## Compito richiesto 1
Rispondi a queste domande sul brano su Egnatio Danti:
(a) Da chi imparò Danti l'uso della tavoletta?
(b) In che anno fu nominato vescovo?
(c) In quale annata del «Bollettino della Società Geografica Italiana» uscì il saggio riprodotto dal prof. Bellucci?
## Compito richiesto 2
Continua il brano su Egnatio Danti partendo dopo la sua ultima frase.

## Brano da leggere
>>>

Il p. Danti faceva già uso della Tavoletta che oggi chiamasi pretoriana, dal nome di Giovanni Pretorio di Norimberga che l'avrebbe inventata nel 1590. Il topografo italiano ne apprese l'uso da suo padre Giulio Danti molto tempo prima. Così egli aveva rilevato il territorio della Romagna, dell'Umbria, della Sabina, e costrutta la prima vera carta geografica dell'Italia centrale.

Quale fosse il tipo delle carte di quel tempo, coi monti indicati sotto la forma di piccoli «nidi di talpa» che signoreggiano per tre secoli nella cartografia, a cominciare dal Tolomeo di Ulma del 1482, si può vedere da tutti nel saggio intitolato: «Descrittione del Territorio di Perugia Augusta del p. Egnatio Danti matematico dello Studio di Bologna» riprodotto per cura del prof. Bellucci e pubblicato nell'annata 1903 del «Bollettino della Società Geografica Italiana». Nominato vescovo al Alatri nel 1583, il Danti cessò di appartenere al nostro Studio, e venne, qualche anno di poi, chiamato a Roma da Sisto V per erigere la gran guglia di S. Pietro e delinearvi gli equinozi e i solstizi.

<<<

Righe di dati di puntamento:
>>>

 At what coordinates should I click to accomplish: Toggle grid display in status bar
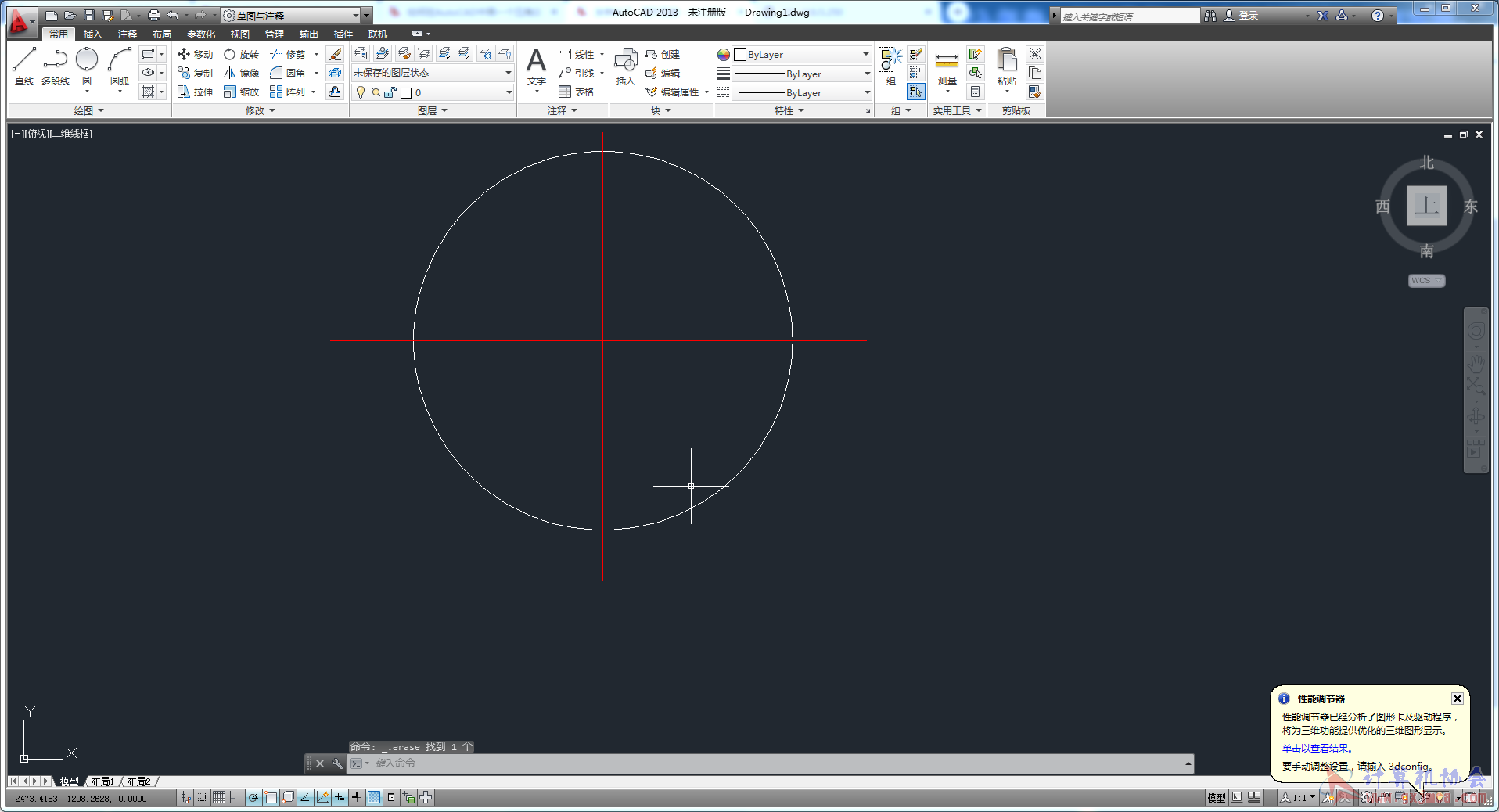point(219,797)
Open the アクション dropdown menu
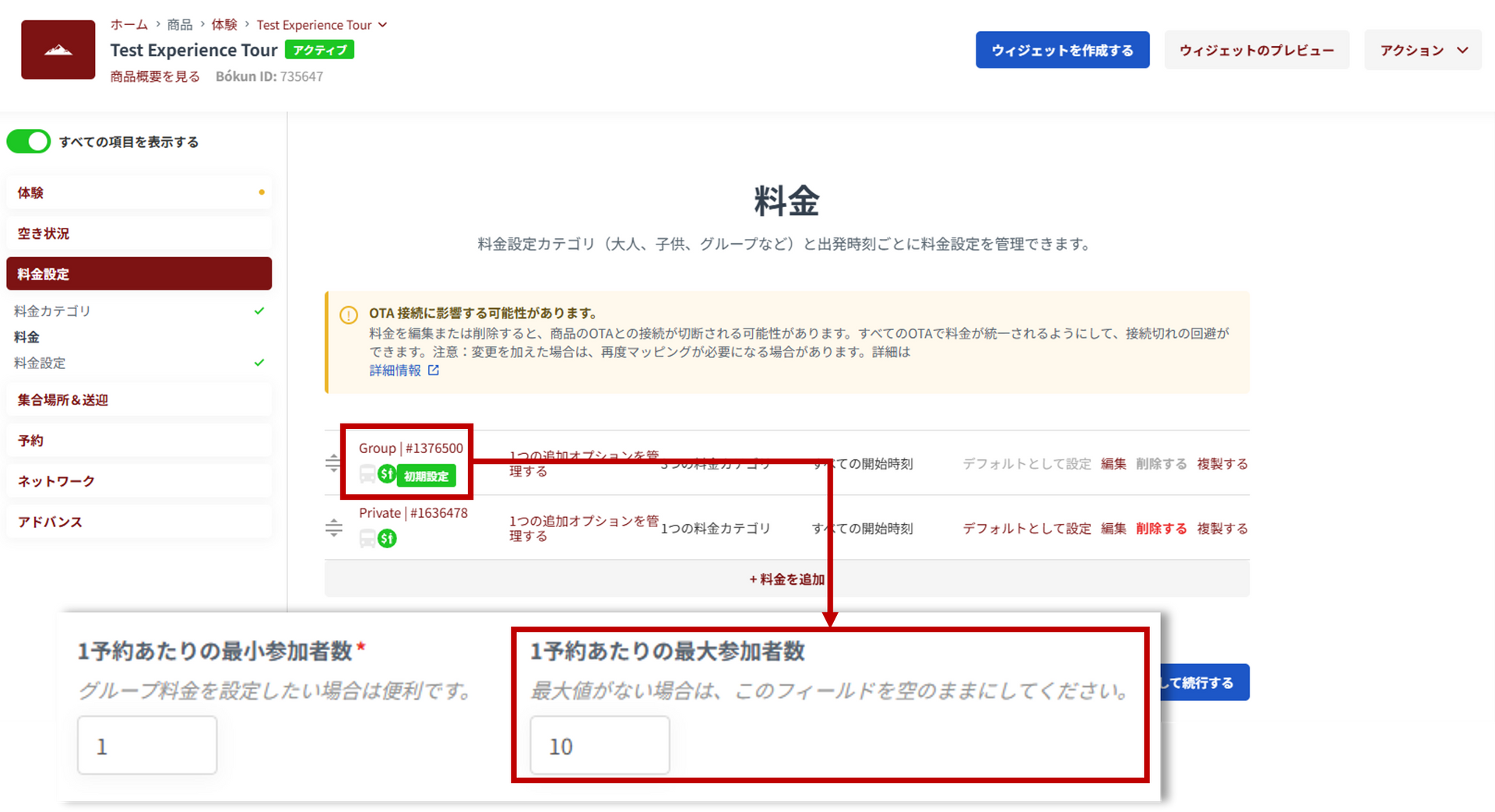 coord(1423,51)
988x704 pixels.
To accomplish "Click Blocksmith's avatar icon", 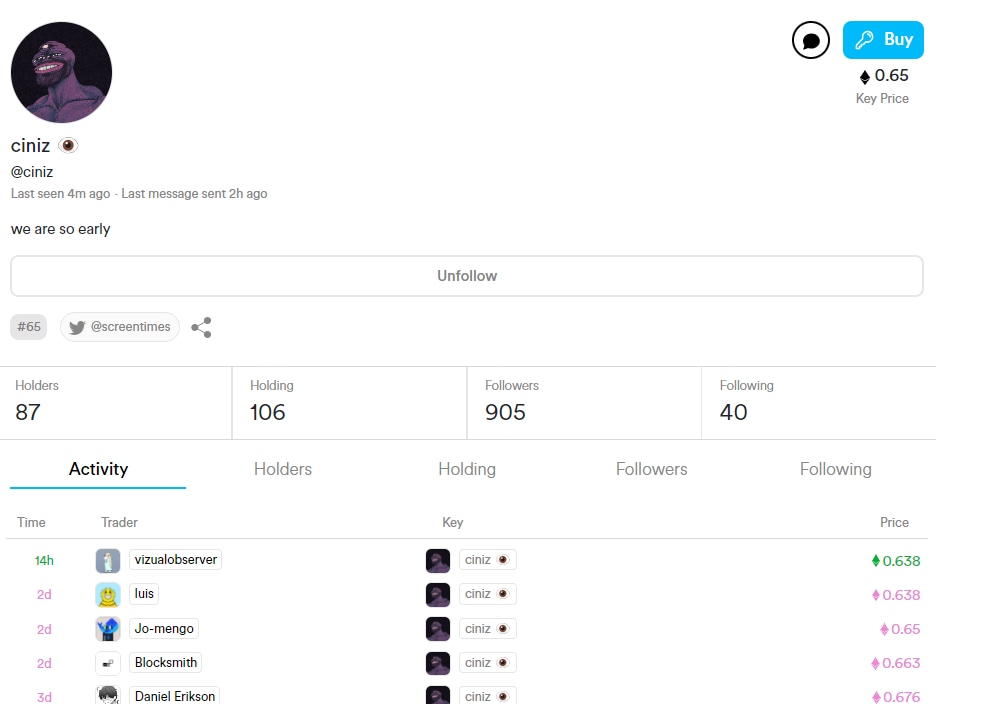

<<<

## Risultato del compito 1
(a) Da suo padre, Giulio Danti.
(b) Nel 1583.
(c) Nell'annata 1903.

## Risultato del compito 2
5. Alla cattedra lasciata libera (concorrente anche Galileo che contava appena 23 anni) il Senato di Bologna prescelse nel 1588 un altro insigne cosmografo di quel tempo: il padovano Giovanni Antonio Magini, che aveva allora 32 anni e già godeva una fama indiscussa come astronomo dentro e fuori d'Italia. L'opera sua appare ben più importante come geografo, non solo per le correzioni introdotte nelle carte del Tolomeo di Venezia del 1597-98, ma anche e specialmente per il suo Atlante d'Italia, che è tutto una vasta elaborazione di un materiale copioso, quale egli solo in Italia, non meno dell'Ortelio in Olanda, aveva saputo raccogliere e ordinare.

6. Ma una riforma sistematica della Geografia non era ancora stata delineata con larghe vedute che abbracciassero il lavoro geografico nella sua totalità, per ciò che riguarda la costruzione esatta delle carte geografiche. Nè con le «tavole del primo Mobile» fatte dal Bianchini a Ferrara, nè con la «Tabula Magna» e l'astrolabio del Regiomontano, dopo i lavori degli astronomi arabi e la pubblicazione della «Tavole Alfonsine», nè colle nuove idee del Toscanelli, che paiono esplicarsi nel Tolomeo fiorentino del 1480 tradotto dal Berlinghieri, nè colle belle correzioni di longitudine fatte dal Silvano nel Tolomeo di Venezia del 1511, nè coll'opera tecnica del Danti in ordine al rilievo planimetrico del suolo, nè colla vasta opera critica del materiale geografico compiuta dal Magini, la Geografia ci offre un vero disegno organico di riforme, il quale tuttavia poteva dirsi sufficientemente preparato.

Il p. G. B. Ricciòli da Ferrara, ultimo fra i grandi oppositori del sistema eliocentrico, può bene farsi perdonare i suoi errori fondamentali dell'Almagestum Novum (1651), con la sua Geographia et Hydrographia reformatae, che è, non soltanto una immensa compilazione destinata a riassumere tutto lo scibile geografico, ma è un'opera veramente capitale nella storia della nostra scienza.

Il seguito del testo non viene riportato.